Bisnis.com, JAKARTA – Pembentukan Badan Pengelola Investasi Daya Anagata Nusantara (BPI Danantara) yang melibatkan entitas perbankan dinilai perlu memiliki model bisnis yang jelas.
Tiga bank pelat merah yaitu Bank Rakyat Indonesia (BRI), Bank Mandiri, dan Bank Negara Indonesia (BNI) akan bergabung dalam calon superholding BUMN itu. Mereka akan berada dalam wadah yang sama dengan empat BUMN lainnya, yakni PLN, Pertamina, Telkom Indonesia, serta holding BUMN pertambangan, yaitu MIND ID.
Senior Faculty Lembaga Pengembangan Perbankan Indonesia (LPPI) Moch. Amin Nurdin mengatakan bahwa risiko yang timbul dari penggabungan aset bank dan entitas non-bank akan nihil apabila Danantara memiliki model bisnis yang jelas.
“Kalau holding, itu kan sebenarnya mengikat laporan keuangan dan tata kelola,” katanya kepada Bisnis melalui sambungan telepon, Kamis (21/11/2024).
Lebih lanjut, dia menilai bahwa model bisnis yang diterapkan Danantara kelak juga harus secara mengikat para pengurus yang terlibat di dalamnya. Selain secara tata kelola, hal ini mencakup visi untuk menyejahterakan masyarakat Indonesia.
Aspek berikutnya berkait kelindan dengan peran Danantara sebagai sovereign wealth fund, terutama untuk menarik minat investor asing agar menanamkan modalnya di Tanah Air. Tak hanya bagi entitas di dalam superholding, Amin menilai kebermanfaatan Danantara perlu dirasakan BUMN lainnya.
Baca Juga
“Harus ada dua sisi mata pisau. Terlepas risiko apa pun, harusnya Danantara juga mengerek BUMN-BUMN yang bermasalah,” lanjutnya.
Selain itu, dia menilai bahwa likuiditas bank yang tergabung akan terbantu dengan model bisnis yang jelas. Dia mengambil contoh BRI yang mampu beroperasi optimal kendati menaungi banyak entitas.
“Karena di dalam BRI ada ultramikro, super ultramikro, ratusan ribu pegawai. Itu sudah luar biasa, lho. Maksud saya, konsepnya [dapat diterapkan] seperti itu,” jelas Amin.
Sebelumnya, kekhawatiran mengenai risiko pengelolaan aset Danantara sempat muncul dari berbagai kalangan, salah satunya anggota DPR RI.
Anggota Komisi VI DPR RI Asep Wahyuwijaya menyebutkan adanya perbedaan mendasar dalam pengelolaan aset antara bank dan entitas non-bank di Danantara.

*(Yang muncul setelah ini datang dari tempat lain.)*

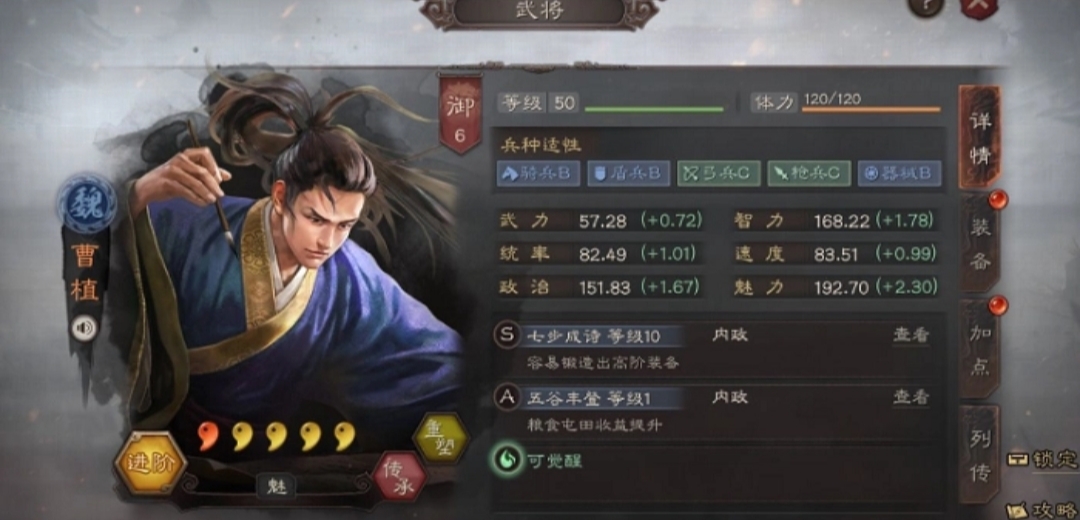
Task: Open the 列传 biography tab
Action: tap(979, 453)
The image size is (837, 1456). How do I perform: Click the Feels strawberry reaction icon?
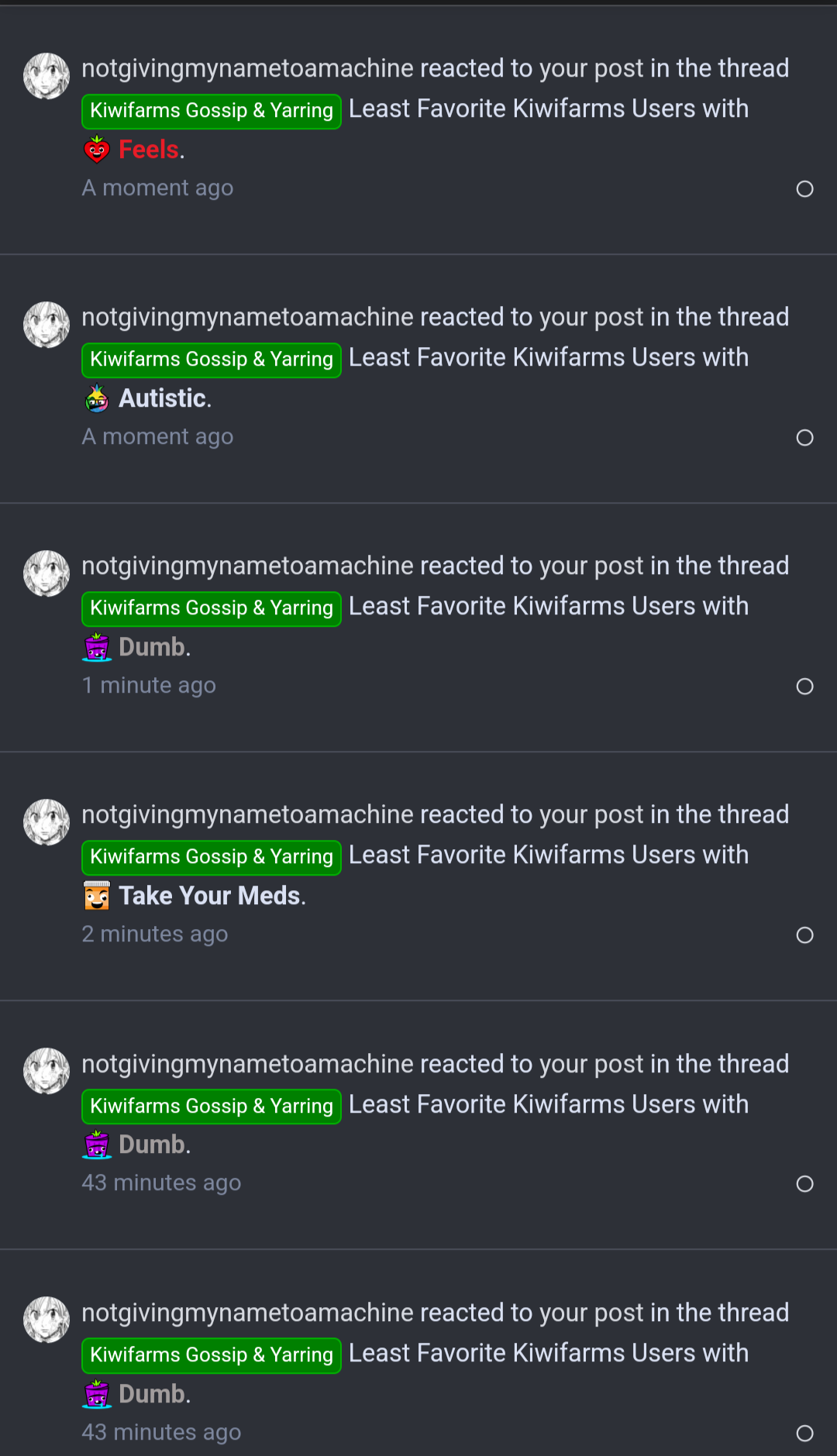(x=97, y=150)
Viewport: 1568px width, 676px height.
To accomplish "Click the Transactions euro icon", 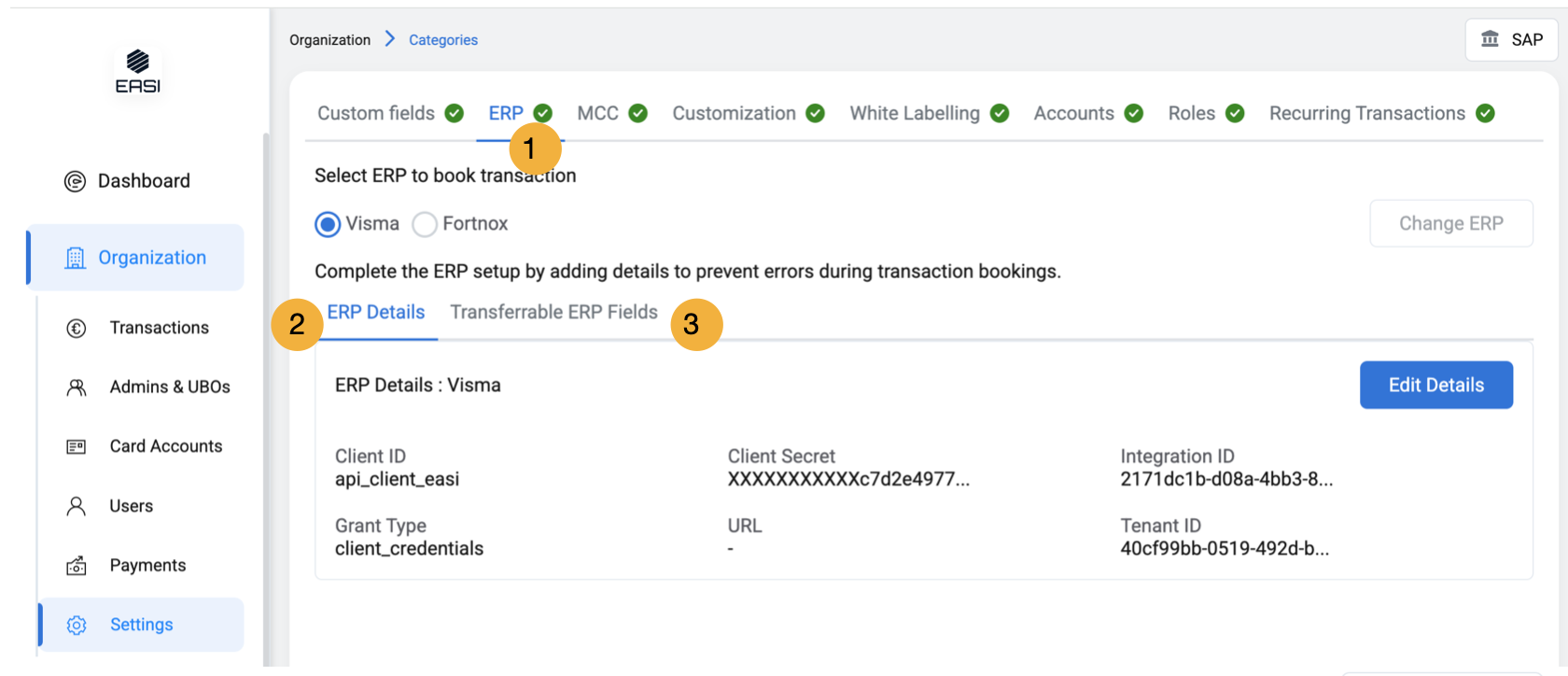I will pos(77,329).
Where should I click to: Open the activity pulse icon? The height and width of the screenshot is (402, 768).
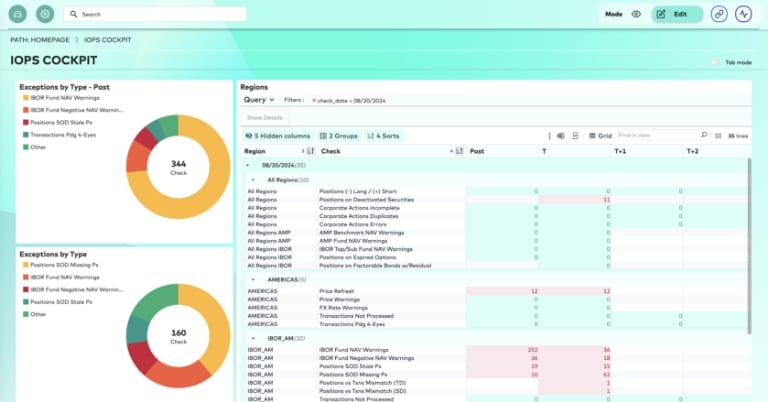click(743, 14)
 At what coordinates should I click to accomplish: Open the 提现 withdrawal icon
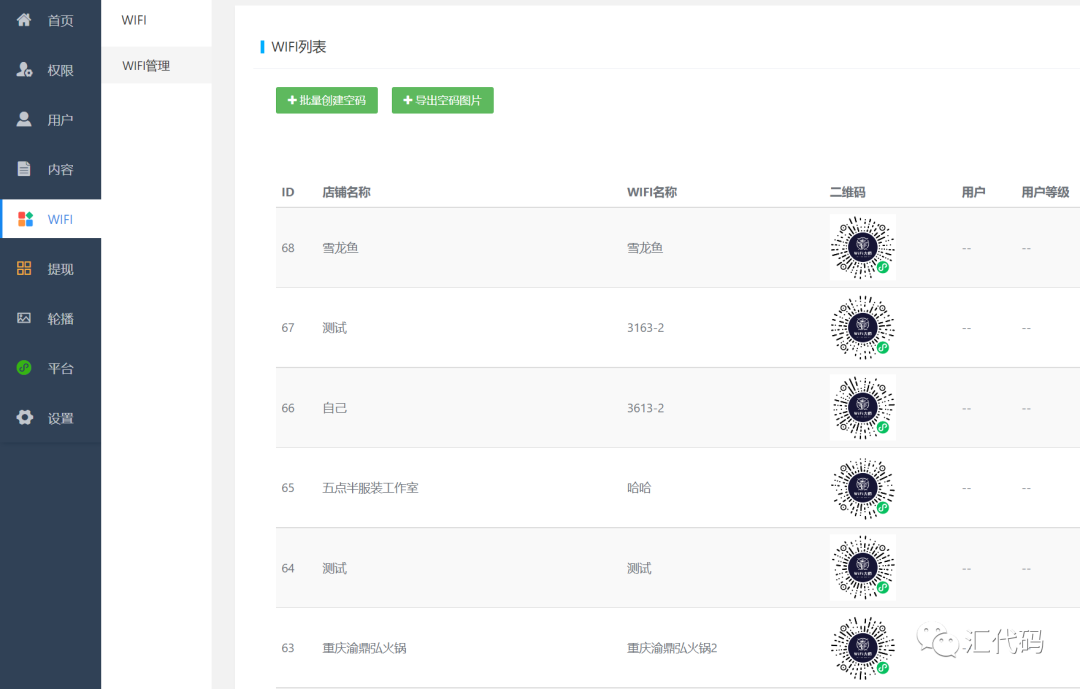click(23, 268)
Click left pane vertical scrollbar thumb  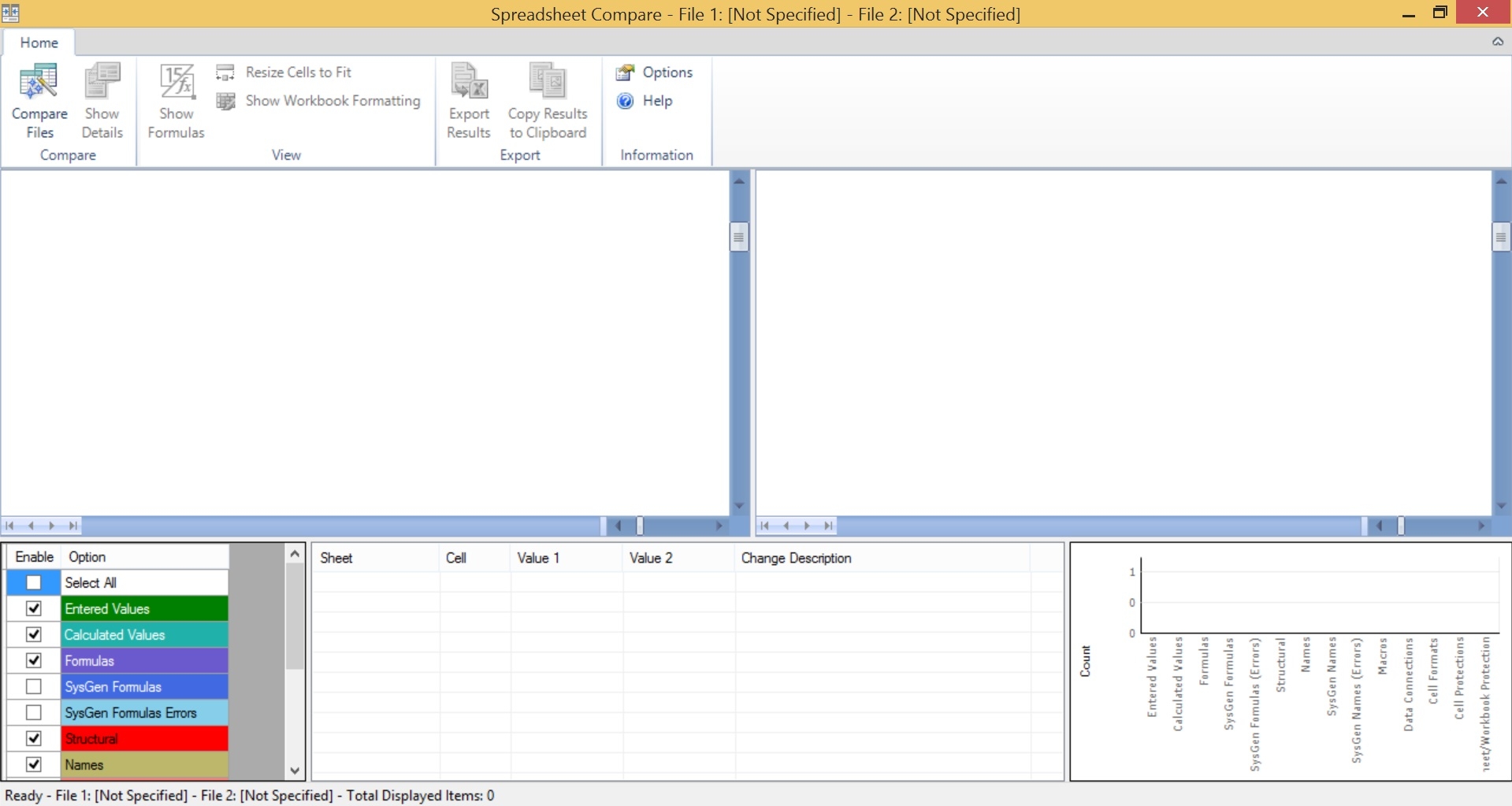[x=738, y=237]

“Kalau Pertamina, MIND ID, PLN jelas. Di sana ada barang, aset. Tapi kalau di bank ini kan ada pihak ketiga. Saya kira sistem neraca akan pasti beda,” katanya dalam Rapat Dengar Pendapat di DPR yang dikutip pada Selasa (19/11/2024).
Anggota Fraksi Partai Nasdem itu juga menyoroti klaim proyeksi asset under management (AUM) Danantara yang dapat mencapai US$600 miliar. Dirinya pun mempertanyakan apakah klaim tersebut mencakup dana masyarakat yang dikelola bank atau tidak.
Menanggapi hal tersebut, Ketua Dewan Komisioner OJK Mahendra Siregar menyebut pihaknya masih akan melakukan koordinasi lanjutan.
“Kami nanti akan koordinasi, ya. Karena kami belum dapat betul bagaimana persis model bisnisnya, tapi nanti kami akan koordinasi,” ujarnya kepada wartawan.
Dari sisi pemain, Direktur Utama PT Bank Negara Indonesia (Persero) Tbk. (BBNI) Royke Tumilaar mengaku belum mengetahui detail tata kelola Danantara. Pihaknya masih akan mencermati perkembangan yang ada.
“Saya belum tahu strukturnya, belum tahu. Kami sih ikut saja yang terbaik, kan sepanjang itu bagus buat [negara]. Kita di bawah, yang berubah kan yang di atas, jadi saya enggak berani komen ya,” katanya di Kompleks Parlemen Senayan, Rabu (13/11/2024).